- What you have to do
Print the line that contains "Delete the Phone field with trash icon", then every line after it until the entries end, exactly as they read; do not include pictures.

(Collected data entries)
----------------

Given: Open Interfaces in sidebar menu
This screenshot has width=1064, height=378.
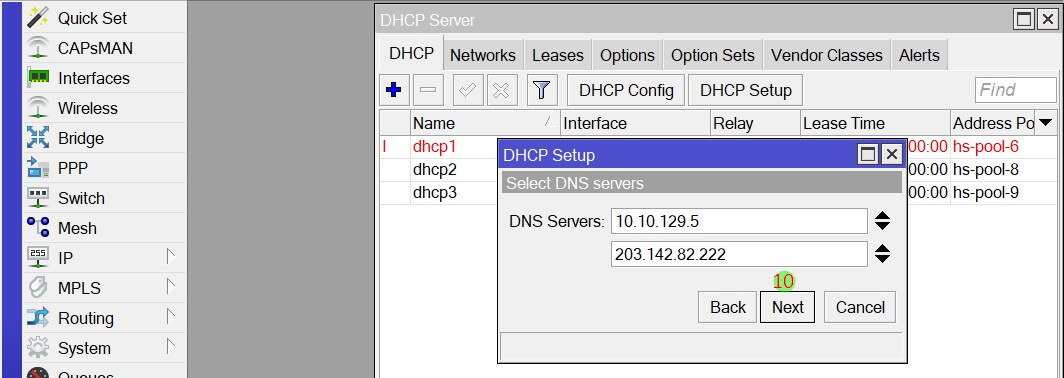Looking at the screenshot, I should pos(94,78).
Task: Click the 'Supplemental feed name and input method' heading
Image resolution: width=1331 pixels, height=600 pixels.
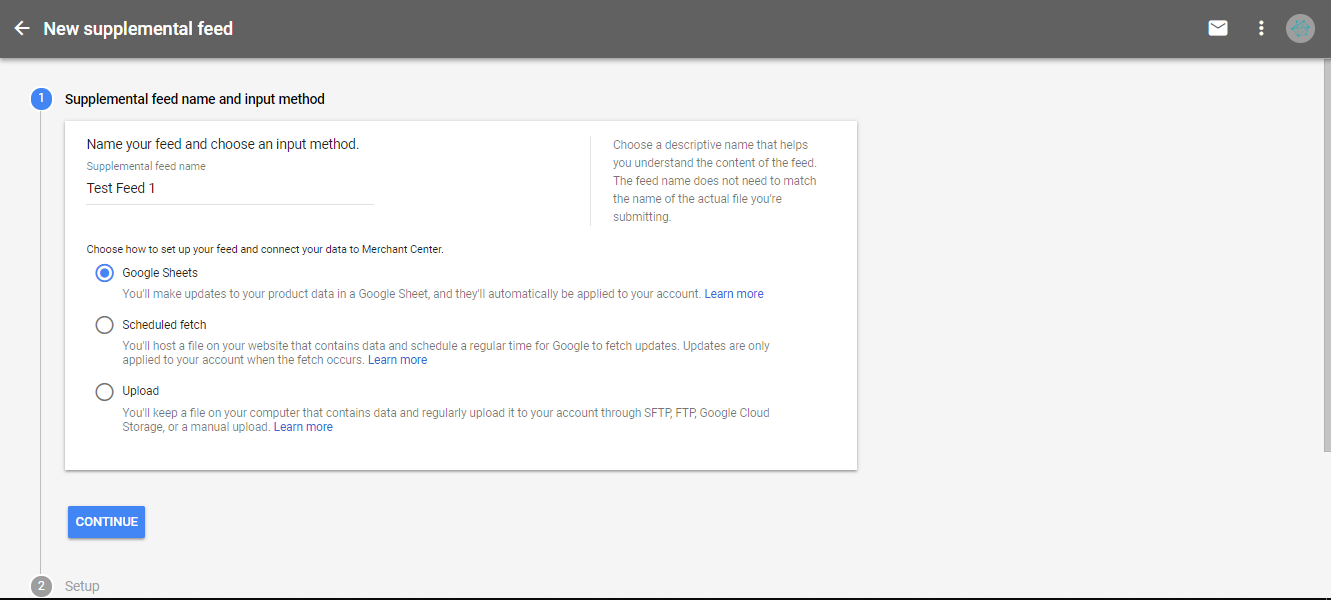Action: tap(194, 99)
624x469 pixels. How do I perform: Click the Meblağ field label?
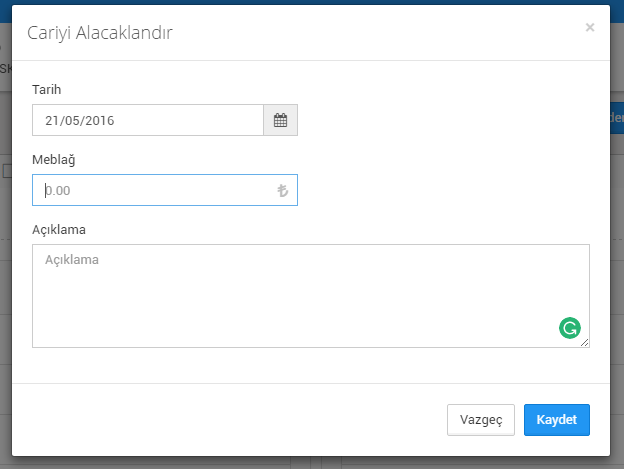pos(53,160)
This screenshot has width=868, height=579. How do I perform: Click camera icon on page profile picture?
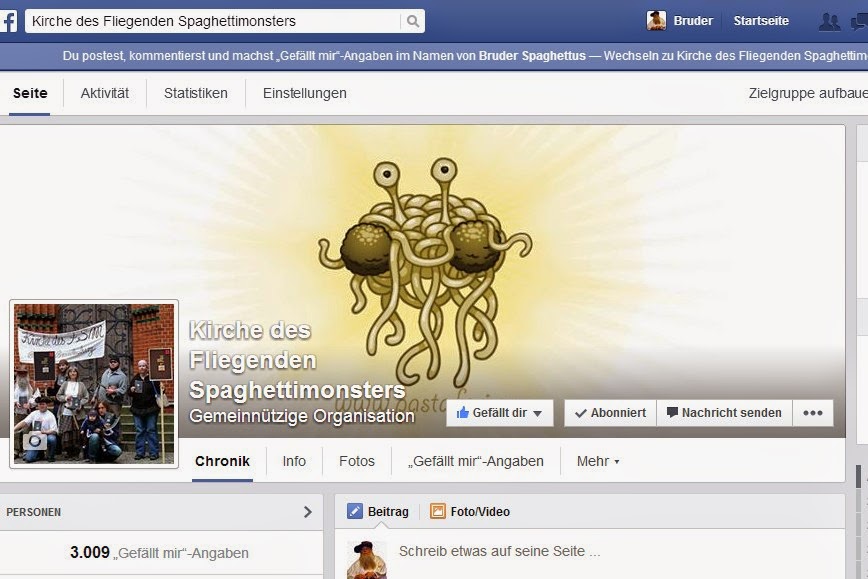click(x=36, y=441)

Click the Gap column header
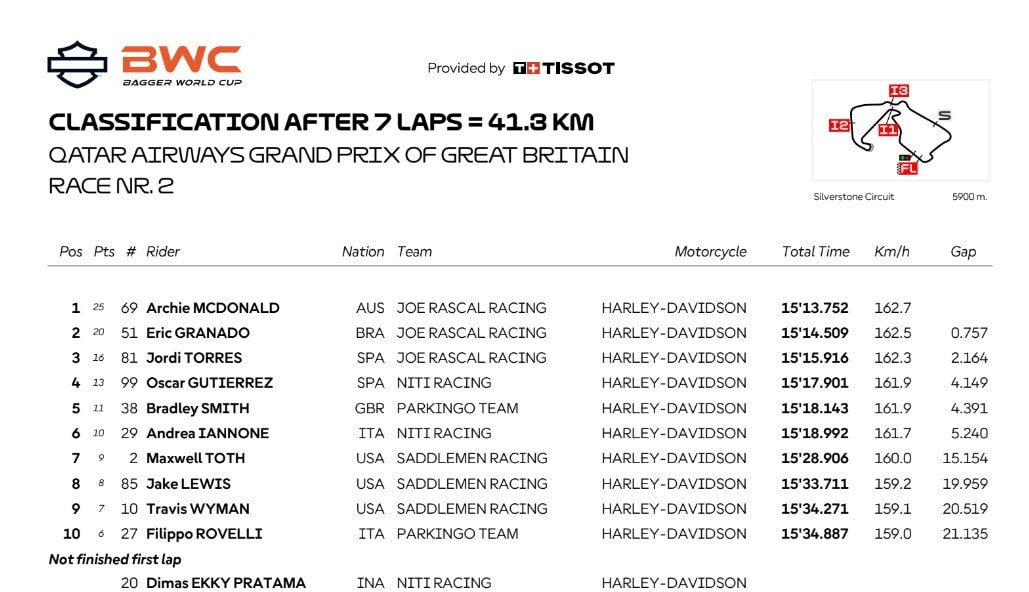coord(963,251)
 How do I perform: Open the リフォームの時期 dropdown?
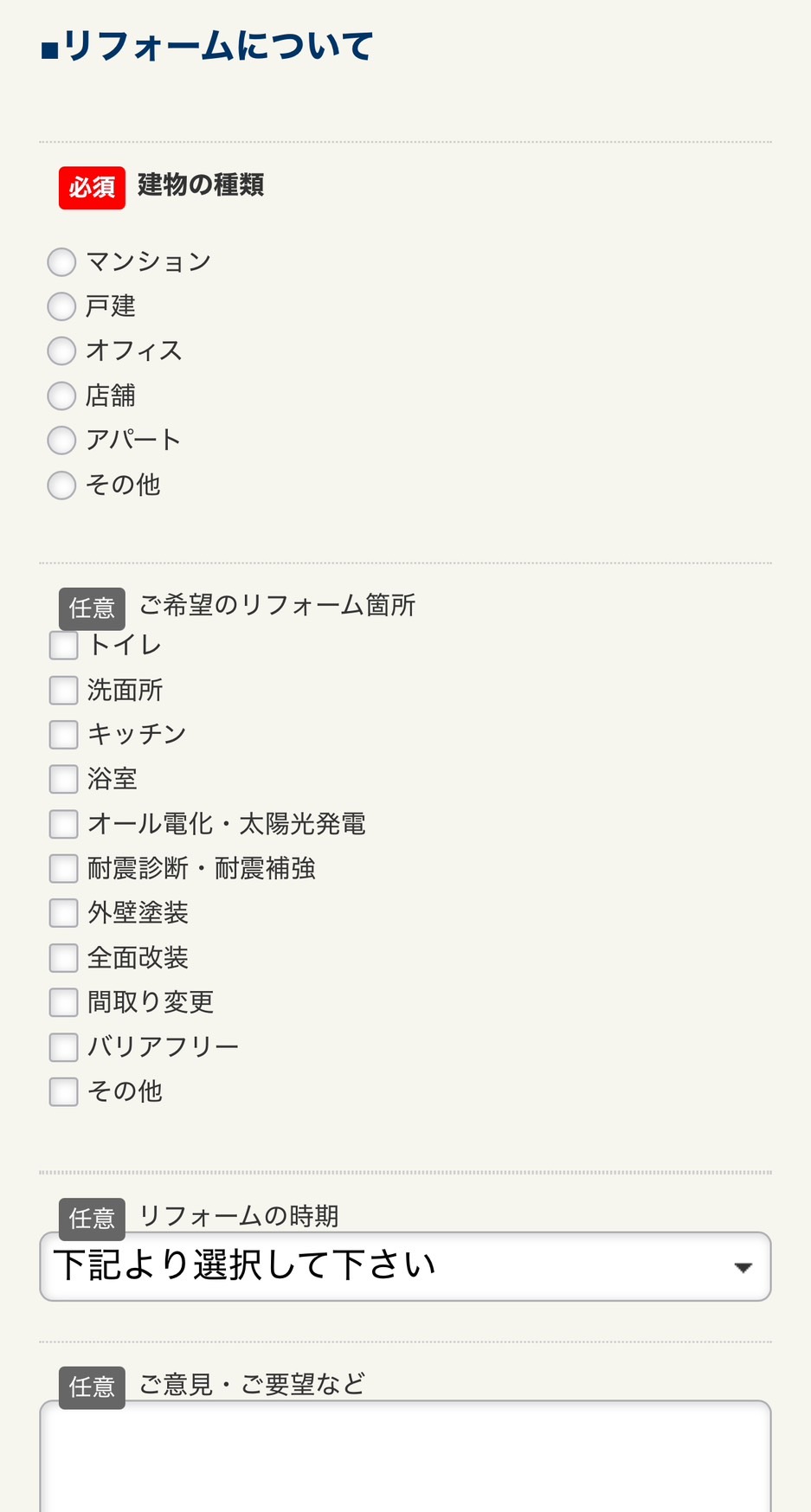(404, 1266)
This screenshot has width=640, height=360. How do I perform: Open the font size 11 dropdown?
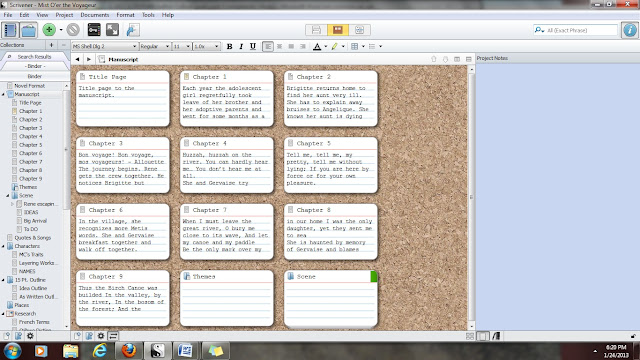(x=182, y=47)
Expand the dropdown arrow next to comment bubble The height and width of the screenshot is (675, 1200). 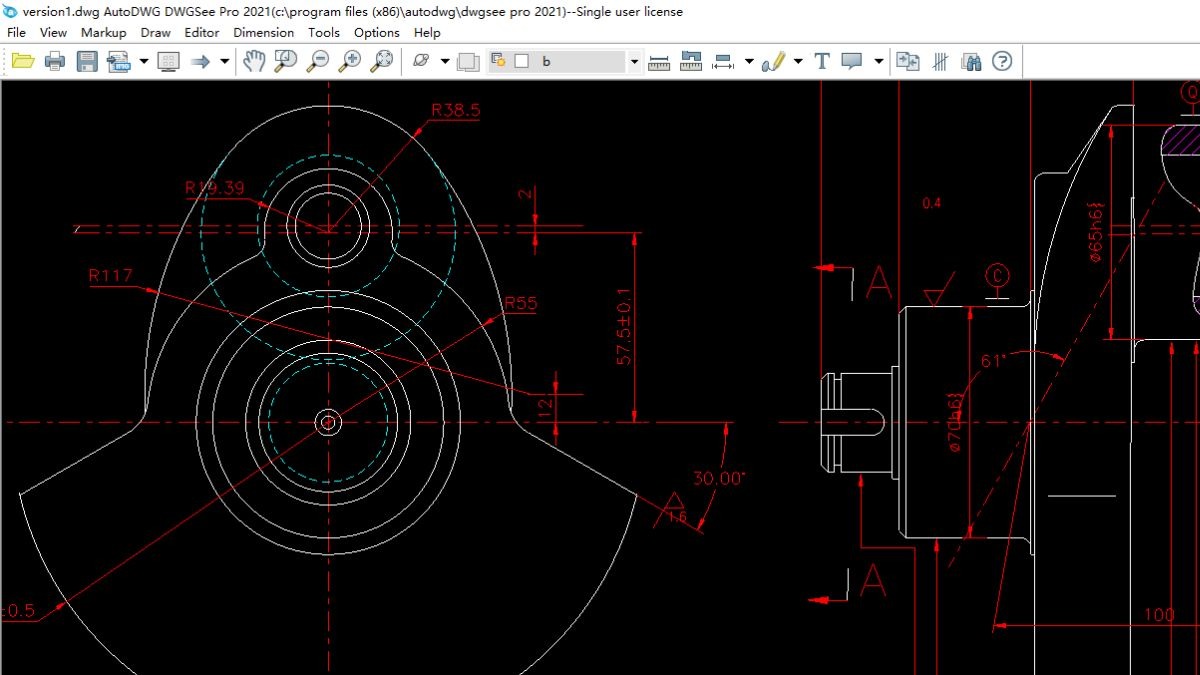click(x=878, y=61)
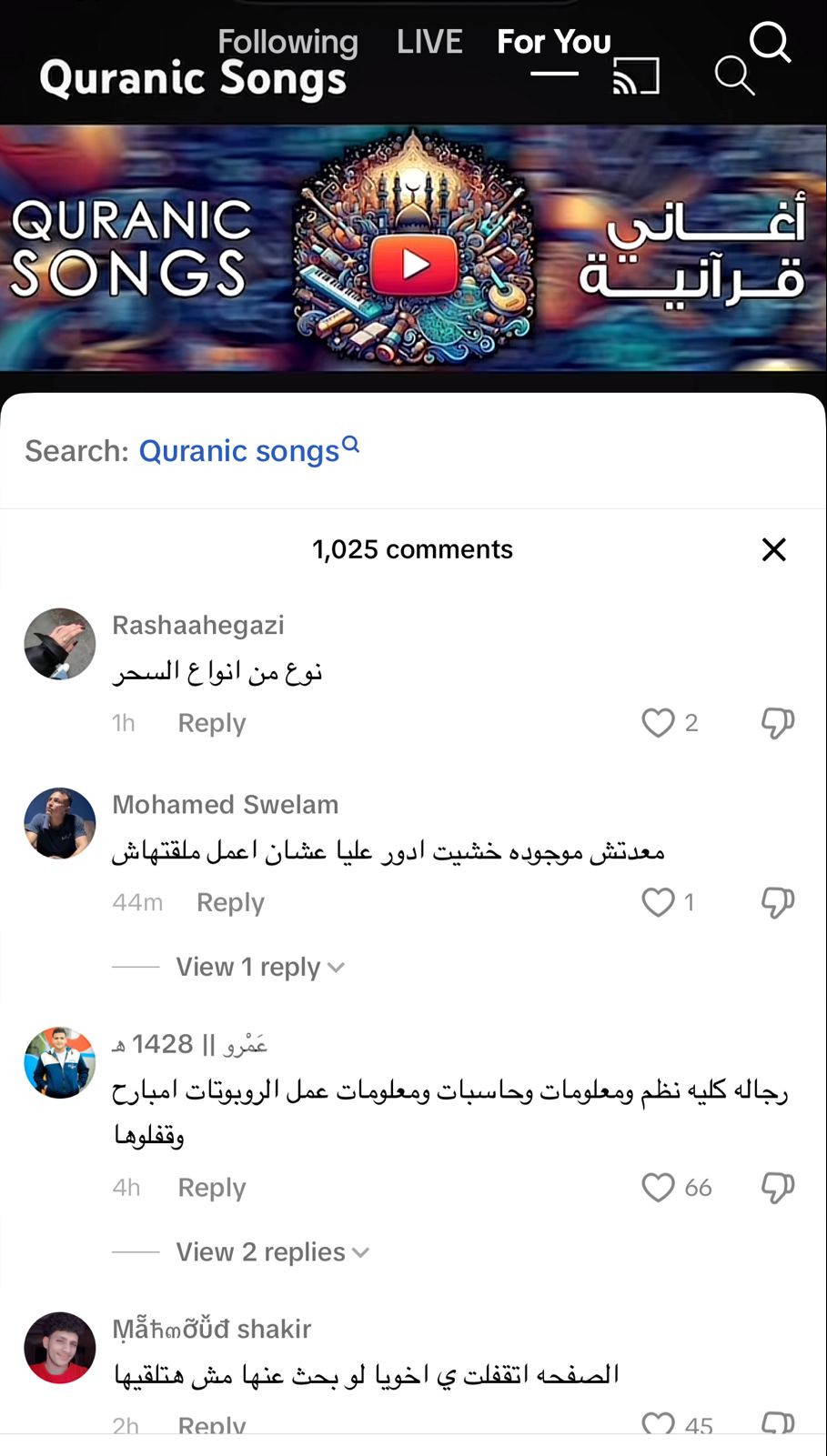Tap thumbs-down on comment with 66 likes

(x=778, y=1188)
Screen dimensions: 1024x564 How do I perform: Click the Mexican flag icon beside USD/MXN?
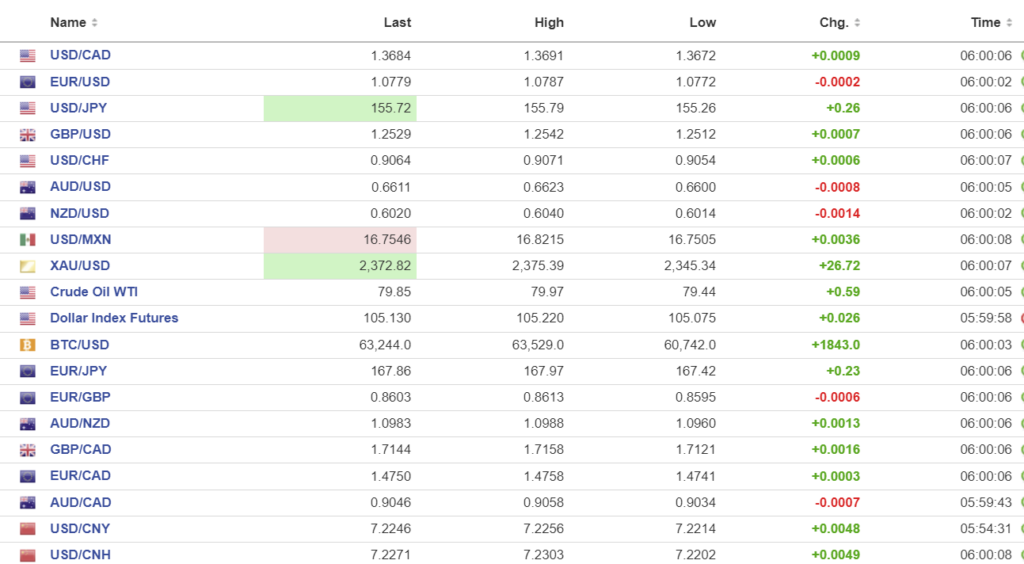(28, 240)
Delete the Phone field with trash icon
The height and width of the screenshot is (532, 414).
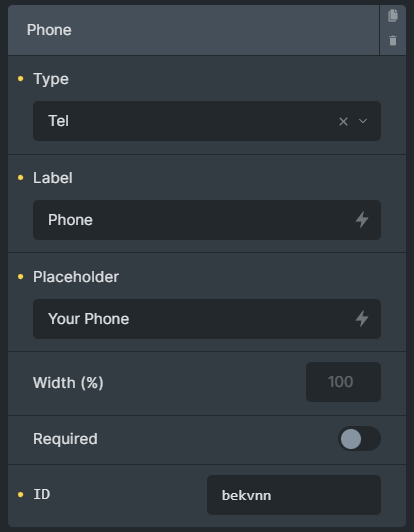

----------------

- Written reply
Delete the Phone field with trash icon
The height and width of the screenshot is (532, 414).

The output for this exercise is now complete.